EXERCISE OBJECTIVE
When the line containing "The width and height of the screenshot is (525, 420)." appears in the entries below, begin printing there and stop after the line containing "Viewport: 780px width, 532px height."; print each of those lines exactly and no other line.

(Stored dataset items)
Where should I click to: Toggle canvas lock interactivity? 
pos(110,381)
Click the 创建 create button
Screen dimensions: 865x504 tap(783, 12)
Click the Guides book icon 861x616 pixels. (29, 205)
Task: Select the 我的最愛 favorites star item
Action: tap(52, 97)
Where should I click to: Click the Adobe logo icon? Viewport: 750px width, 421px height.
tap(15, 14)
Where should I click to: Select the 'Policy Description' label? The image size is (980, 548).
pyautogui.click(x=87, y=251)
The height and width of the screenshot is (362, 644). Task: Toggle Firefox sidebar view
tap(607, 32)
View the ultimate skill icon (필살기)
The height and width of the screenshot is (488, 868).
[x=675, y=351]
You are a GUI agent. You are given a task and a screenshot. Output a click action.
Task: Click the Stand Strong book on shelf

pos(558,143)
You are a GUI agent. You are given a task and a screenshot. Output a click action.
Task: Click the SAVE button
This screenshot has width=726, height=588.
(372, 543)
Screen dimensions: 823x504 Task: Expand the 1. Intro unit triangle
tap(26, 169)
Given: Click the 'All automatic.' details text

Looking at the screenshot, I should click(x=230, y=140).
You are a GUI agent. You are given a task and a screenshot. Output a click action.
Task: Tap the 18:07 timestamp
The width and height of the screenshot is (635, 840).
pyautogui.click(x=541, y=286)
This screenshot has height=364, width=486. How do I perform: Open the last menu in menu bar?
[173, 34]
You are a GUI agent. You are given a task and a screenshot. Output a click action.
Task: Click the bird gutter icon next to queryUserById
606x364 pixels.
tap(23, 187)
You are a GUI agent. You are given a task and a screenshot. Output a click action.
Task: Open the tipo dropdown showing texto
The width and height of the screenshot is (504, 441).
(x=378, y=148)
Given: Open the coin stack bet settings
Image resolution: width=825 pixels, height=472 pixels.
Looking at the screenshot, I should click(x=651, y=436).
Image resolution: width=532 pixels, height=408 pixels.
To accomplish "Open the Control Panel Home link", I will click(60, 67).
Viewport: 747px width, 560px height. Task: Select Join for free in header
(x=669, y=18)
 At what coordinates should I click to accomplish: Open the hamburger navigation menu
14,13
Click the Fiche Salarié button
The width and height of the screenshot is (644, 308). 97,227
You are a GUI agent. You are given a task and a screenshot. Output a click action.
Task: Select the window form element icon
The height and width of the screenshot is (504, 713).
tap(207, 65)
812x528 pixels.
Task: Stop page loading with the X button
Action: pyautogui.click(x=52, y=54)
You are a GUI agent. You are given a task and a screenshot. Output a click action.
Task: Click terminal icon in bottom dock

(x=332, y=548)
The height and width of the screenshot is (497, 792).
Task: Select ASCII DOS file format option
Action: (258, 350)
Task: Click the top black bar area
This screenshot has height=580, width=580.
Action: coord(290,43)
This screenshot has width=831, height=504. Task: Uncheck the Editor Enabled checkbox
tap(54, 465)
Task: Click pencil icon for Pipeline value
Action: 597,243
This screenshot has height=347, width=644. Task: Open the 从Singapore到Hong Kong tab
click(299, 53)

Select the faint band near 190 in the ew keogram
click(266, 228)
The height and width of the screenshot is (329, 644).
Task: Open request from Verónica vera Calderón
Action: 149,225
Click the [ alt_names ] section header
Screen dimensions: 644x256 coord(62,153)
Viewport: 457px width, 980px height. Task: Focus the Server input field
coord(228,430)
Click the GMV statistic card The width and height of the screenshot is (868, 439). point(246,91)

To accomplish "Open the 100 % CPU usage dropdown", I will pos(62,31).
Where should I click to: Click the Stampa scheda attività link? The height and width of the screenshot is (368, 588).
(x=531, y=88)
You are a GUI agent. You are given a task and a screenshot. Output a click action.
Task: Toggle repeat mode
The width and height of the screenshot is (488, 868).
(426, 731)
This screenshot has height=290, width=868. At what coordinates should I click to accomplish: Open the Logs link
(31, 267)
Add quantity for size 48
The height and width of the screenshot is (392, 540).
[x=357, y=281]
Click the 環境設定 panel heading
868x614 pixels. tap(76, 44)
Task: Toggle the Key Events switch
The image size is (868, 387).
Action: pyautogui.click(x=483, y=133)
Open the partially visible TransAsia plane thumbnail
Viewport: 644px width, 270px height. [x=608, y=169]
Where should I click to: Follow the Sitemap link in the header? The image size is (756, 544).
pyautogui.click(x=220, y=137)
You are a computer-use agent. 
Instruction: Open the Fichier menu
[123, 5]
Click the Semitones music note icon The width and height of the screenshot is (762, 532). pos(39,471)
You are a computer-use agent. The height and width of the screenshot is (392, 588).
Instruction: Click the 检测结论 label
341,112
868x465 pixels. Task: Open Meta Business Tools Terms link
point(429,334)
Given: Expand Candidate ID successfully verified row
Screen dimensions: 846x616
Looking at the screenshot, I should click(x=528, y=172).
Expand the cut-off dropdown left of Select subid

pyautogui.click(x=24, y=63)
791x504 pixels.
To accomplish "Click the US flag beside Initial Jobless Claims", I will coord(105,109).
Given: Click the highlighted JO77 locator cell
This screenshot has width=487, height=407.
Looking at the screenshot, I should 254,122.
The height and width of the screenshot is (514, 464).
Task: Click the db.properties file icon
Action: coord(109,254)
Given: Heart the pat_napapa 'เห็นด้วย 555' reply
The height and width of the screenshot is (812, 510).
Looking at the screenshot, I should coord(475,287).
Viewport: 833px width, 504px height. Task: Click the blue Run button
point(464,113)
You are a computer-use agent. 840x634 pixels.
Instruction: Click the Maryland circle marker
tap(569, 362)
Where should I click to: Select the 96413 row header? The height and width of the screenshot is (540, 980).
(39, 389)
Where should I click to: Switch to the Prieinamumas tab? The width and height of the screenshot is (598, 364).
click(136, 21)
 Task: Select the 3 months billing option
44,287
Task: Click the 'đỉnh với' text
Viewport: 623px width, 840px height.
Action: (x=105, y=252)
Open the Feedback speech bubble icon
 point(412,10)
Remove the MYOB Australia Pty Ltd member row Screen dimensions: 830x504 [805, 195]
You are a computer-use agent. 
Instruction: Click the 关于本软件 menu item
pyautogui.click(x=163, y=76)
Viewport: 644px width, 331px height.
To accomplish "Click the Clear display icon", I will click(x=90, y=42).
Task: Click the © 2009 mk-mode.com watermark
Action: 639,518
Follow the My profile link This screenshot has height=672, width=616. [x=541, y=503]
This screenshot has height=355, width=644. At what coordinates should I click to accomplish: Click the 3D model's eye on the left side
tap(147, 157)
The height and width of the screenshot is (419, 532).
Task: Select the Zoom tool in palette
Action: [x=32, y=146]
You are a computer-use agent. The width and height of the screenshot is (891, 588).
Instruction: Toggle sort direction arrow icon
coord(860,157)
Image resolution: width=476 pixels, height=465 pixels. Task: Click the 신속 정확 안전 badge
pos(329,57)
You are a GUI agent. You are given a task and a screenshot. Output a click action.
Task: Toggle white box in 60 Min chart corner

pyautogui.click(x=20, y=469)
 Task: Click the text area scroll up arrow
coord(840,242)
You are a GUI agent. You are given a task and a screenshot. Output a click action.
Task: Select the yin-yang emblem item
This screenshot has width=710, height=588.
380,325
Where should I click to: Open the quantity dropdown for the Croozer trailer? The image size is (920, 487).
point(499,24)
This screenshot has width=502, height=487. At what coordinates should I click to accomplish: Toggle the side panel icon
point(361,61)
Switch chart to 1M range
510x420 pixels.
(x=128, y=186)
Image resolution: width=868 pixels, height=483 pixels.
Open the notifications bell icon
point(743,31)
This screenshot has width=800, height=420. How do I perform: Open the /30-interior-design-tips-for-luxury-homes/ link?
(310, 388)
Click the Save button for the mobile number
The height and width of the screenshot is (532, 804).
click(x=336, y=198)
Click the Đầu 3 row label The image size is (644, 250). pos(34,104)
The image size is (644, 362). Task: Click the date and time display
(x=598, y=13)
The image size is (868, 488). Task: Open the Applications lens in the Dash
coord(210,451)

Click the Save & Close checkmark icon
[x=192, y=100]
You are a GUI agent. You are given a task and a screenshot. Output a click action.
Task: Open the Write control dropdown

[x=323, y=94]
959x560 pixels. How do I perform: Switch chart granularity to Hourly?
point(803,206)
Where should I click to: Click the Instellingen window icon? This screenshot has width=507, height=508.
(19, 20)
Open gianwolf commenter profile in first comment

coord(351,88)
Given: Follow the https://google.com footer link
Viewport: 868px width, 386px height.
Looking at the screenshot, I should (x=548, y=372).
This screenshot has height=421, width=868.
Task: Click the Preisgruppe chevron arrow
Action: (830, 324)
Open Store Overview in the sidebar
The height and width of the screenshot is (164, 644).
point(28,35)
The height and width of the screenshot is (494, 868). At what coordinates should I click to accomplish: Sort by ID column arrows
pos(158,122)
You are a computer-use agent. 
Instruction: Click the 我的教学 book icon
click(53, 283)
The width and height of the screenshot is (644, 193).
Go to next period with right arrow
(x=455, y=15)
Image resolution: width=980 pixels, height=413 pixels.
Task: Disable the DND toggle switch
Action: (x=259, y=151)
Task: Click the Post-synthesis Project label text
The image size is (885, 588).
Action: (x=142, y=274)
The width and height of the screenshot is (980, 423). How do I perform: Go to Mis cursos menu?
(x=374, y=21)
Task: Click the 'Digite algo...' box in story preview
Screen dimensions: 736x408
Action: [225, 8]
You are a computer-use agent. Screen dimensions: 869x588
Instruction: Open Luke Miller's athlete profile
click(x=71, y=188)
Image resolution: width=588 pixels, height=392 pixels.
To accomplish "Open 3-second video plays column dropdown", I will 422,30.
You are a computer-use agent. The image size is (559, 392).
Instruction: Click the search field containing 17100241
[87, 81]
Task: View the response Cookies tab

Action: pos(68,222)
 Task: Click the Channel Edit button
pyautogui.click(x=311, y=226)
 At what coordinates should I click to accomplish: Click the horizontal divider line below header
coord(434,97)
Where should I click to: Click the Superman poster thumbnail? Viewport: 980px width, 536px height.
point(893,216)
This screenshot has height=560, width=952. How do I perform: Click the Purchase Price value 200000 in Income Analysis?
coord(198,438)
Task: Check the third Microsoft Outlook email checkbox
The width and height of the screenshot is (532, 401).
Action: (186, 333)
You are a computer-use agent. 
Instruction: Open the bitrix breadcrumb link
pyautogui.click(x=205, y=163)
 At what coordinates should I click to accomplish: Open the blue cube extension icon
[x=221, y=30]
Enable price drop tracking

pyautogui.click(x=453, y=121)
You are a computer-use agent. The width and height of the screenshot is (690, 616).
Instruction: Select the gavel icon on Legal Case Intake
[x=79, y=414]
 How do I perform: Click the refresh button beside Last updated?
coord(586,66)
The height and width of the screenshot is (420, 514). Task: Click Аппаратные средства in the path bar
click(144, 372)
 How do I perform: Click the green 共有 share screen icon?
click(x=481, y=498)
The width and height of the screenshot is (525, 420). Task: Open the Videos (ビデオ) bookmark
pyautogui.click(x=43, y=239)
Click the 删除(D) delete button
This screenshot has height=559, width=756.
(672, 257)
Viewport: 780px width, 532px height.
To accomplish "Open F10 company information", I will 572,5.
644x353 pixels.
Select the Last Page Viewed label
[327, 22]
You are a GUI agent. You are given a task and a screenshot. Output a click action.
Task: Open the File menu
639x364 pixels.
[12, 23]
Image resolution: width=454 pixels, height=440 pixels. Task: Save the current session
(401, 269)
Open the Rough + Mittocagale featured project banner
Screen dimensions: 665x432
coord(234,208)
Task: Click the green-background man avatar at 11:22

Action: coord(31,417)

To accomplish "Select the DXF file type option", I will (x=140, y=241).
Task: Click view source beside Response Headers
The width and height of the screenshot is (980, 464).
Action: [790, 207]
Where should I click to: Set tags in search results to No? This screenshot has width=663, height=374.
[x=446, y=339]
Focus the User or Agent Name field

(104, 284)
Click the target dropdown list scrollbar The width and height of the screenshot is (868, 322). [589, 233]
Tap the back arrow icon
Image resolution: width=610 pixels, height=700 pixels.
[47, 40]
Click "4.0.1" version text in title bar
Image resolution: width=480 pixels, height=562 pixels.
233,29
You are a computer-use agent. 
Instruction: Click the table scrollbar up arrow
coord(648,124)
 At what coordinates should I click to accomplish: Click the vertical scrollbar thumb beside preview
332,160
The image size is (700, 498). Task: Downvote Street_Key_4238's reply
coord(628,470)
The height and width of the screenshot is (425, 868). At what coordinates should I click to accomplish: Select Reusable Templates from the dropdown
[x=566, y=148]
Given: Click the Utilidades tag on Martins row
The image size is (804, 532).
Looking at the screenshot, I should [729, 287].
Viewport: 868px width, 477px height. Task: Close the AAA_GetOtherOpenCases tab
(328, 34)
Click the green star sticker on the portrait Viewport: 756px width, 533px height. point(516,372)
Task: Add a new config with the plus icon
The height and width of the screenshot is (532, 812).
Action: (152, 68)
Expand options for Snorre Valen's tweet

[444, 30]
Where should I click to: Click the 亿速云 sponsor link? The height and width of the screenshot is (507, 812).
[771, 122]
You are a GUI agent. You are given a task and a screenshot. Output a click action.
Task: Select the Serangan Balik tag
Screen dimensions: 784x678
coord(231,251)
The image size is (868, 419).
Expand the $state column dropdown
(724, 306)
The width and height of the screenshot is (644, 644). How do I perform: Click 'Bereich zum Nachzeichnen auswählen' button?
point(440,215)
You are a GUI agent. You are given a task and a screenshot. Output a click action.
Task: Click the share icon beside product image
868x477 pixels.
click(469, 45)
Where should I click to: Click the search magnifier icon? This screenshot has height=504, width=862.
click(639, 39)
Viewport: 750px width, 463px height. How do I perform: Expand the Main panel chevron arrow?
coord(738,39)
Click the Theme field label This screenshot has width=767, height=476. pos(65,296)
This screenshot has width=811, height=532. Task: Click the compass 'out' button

TASK RESPONSE
The width and height of the screenshot is (525, 420). Task: Open the Videos (ビデオ) bookmark
pyautogui.click(x=43, y=239)
Click the 删除(D) delete button
This screenshot has height=559, width=756.
(672, 257)
Viewport: 780px width, 532px height.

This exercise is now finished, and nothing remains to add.